Life of the Land v. Brinegar

Decision Date16 October 1973
Docket NumberNo. 73-1784.,73-1784.
PartiesLIFE OF THE LAND et al., Appellants, v. Claude S. BRINEGAR, Individually and in his capacity as Secretary of the United States Department of Transportation, et al., Appellees, and Kalihi-Palama Community Council et al., Intervenors-Appellees.
CourtU.S. Court of Appeals — Ninth Circuit

COPYRIGHT MATERIAL OMITTED

Michael R. Sherwood (argued), Brook Hart (argued), William S. Hunt, of Hart, Sherwood, Leavitt, Blanchfield & Hall, Honolulu, Hawaii, for appellants.

Warren H. Higa, Dep. Atty. Gen. (argued), Honolulu, Hawaii, Peter R. Steenland (argued), Carl Strass (argued), Wallace H. Johnson, Asst. Atty. Gen., Edmund B. Clark, Dept. of Justice, Washington, D. C., George Pai, Atty. Gen., Harold M. Fong, U. S. Atty., William C. McCorriston, Asst. U. S. Atty., Honolulu, Hawaii, for appellees.

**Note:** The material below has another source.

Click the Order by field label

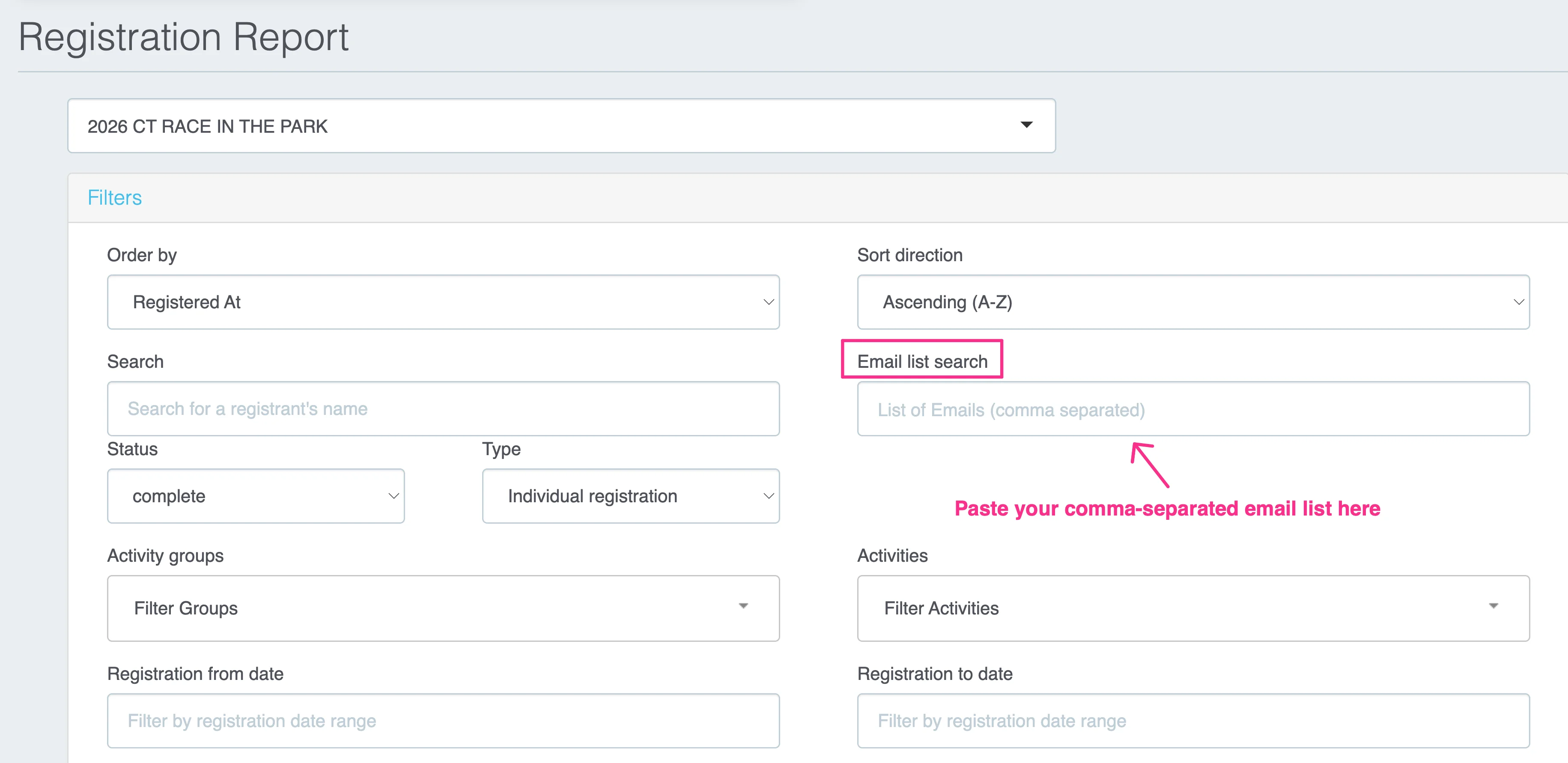coord(142,255)
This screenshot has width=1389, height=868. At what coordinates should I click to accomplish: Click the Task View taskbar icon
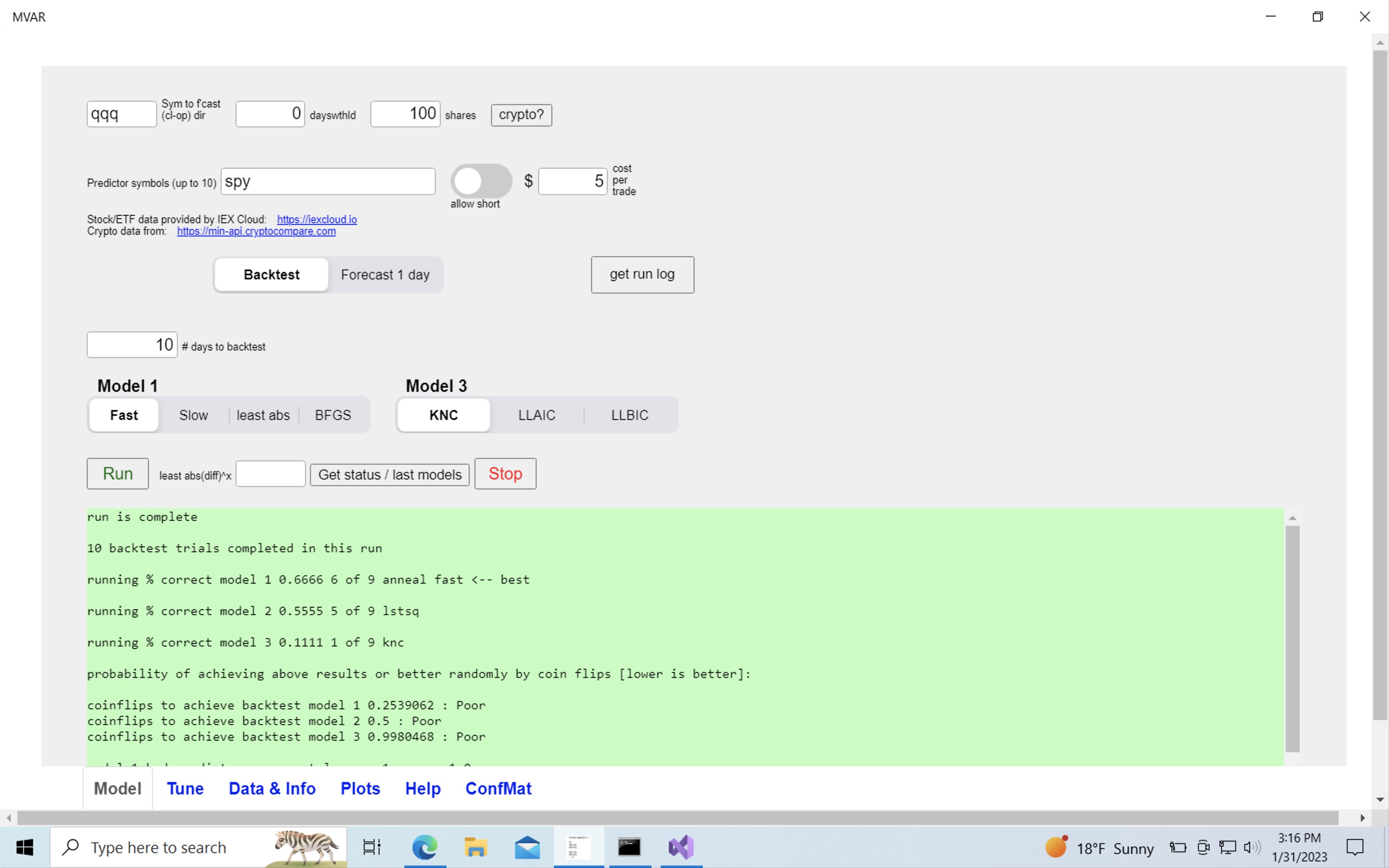(x=372, y=847)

George Playdon (argued), Tobias C. Tolzmann (argued), Honolulu, Hawaii, for intervenor.

Shearer, Lanctot, Thomas, Knorp, San Francisco, Cal., for National Audubon Society, Inc.; Gifford, Woody, Carter & Hays, New York City, for amicus curiae.

Before HAMLIN and TRASK, Circuit Judges, and BELLONI, District Judge*.

OPINION

HAMLIN, Circuit Judge:

INTRODUCTION

This environmental law case is an appeal from the Final Decision and Order of the United States District Court for the District of Hawaii, holding that appellees have complied with the provisions of the National Environmental Policy Act of 1969 (NEPA), 42 U.S.C. §§ 4321 et seq., and the Airport and Airways Development Act of 1970 (AADA), 49 U.S.C. §§ 1701 et seq., and denying appellants' prayer for a permanent injunction sought against the Secretary of Transportation and other officials in connection with the construction of the reef runway extension (Reef Runway project) at the Honolulu, Hawaii, International Airport (HIA).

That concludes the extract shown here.